■ Task description ■
Each line in the entries below that holds the string "Message" is to be listed.

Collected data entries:
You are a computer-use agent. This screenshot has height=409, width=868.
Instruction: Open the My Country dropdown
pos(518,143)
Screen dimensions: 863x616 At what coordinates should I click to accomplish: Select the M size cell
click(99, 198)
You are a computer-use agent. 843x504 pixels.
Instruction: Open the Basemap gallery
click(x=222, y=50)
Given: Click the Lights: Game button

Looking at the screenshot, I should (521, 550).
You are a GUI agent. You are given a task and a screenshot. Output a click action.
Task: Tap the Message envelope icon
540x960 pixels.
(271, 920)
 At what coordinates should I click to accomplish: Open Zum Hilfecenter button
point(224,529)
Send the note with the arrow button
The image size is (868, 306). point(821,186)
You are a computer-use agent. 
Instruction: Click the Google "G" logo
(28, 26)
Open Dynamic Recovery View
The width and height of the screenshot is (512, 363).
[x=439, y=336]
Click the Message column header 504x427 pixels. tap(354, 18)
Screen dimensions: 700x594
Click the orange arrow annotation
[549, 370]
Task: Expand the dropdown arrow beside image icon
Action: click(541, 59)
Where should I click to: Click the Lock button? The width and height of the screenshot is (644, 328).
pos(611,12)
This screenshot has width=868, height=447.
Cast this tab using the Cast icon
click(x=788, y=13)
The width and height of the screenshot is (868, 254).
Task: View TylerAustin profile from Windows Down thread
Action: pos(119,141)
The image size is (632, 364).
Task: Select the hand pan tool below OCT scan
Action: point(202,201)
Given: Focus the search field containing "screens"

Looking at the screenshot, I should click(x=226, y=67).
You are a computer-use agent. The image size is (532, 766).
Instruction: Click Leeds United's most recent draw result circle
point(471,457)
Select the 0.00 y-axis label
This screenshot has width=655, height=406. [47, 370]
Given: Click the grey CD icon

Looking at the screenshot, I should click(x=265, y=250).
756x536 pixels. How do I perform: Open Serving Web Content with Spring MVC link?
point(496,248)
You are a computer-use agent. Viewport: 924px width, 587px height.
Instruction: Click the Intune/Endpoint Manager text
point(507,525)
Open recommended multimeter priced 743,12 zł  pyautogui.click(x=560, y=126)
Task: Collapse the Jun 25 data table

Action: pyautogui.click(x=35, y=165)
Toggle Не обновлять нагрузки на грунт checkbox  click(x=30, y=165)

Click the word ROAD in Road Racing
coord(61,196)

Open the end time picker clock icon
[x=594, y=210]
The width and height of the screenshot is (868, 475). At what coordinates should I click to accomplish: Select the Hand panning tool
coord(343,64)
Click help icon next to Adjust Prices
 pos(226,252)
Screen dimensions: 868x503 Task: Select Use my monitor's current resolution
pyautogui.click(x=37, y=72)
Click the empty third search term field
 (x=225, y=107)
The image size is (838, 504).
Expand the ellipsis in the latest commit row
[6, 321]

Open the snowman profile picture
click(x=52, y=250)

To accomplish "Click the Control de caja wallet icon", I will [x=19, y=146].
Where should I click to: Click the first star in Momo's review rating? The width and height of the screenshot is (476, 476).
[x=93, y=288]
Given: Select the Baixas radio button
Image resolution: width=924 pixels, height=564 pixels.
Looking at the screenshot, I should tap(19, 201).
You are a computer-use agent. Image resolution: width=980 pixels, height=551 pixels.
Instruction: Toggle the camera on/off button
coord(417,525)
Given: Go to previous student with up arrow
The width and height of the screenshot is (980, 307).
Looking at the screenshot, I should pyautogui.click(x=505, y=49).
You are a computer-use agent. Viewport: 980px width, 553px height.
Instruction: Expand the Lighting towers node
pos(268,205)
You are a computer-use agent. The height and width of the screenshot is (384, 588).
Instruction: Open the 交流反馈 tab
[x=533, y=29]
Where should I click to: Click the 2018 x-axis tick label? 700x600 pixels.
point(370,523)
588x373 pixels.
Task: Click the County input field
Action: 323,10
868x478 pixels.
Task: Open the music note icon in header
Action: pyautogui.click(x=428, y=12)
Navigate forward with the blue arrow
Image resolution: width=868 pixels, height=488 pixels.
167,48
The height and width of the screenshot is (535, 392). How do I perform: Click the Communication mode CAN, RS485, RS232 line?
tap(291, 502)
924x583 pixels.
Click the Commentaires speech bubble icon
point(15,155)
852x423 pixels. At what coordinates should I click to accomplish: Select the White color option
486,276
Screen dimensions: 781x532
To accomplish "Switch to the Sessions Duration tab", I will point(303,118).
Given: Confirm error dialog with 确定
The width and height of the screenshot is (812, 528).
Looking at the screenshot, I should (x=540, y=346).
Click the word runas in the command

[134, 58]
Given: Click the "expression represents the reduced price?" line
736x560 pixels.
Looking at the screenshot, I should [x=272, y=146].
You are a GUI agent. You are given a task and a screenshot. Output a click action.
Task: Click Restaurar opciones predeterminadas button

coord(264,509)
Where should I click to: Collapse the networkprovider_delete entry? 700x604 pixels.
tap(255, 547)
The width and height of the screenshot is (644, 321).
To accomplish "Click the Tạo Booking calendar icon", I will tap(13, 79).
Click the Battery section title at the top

■ Exercise output ■
Task: Tap the Message envelope icon
Click the Message column header 504x427 pixels. tap(354, 18)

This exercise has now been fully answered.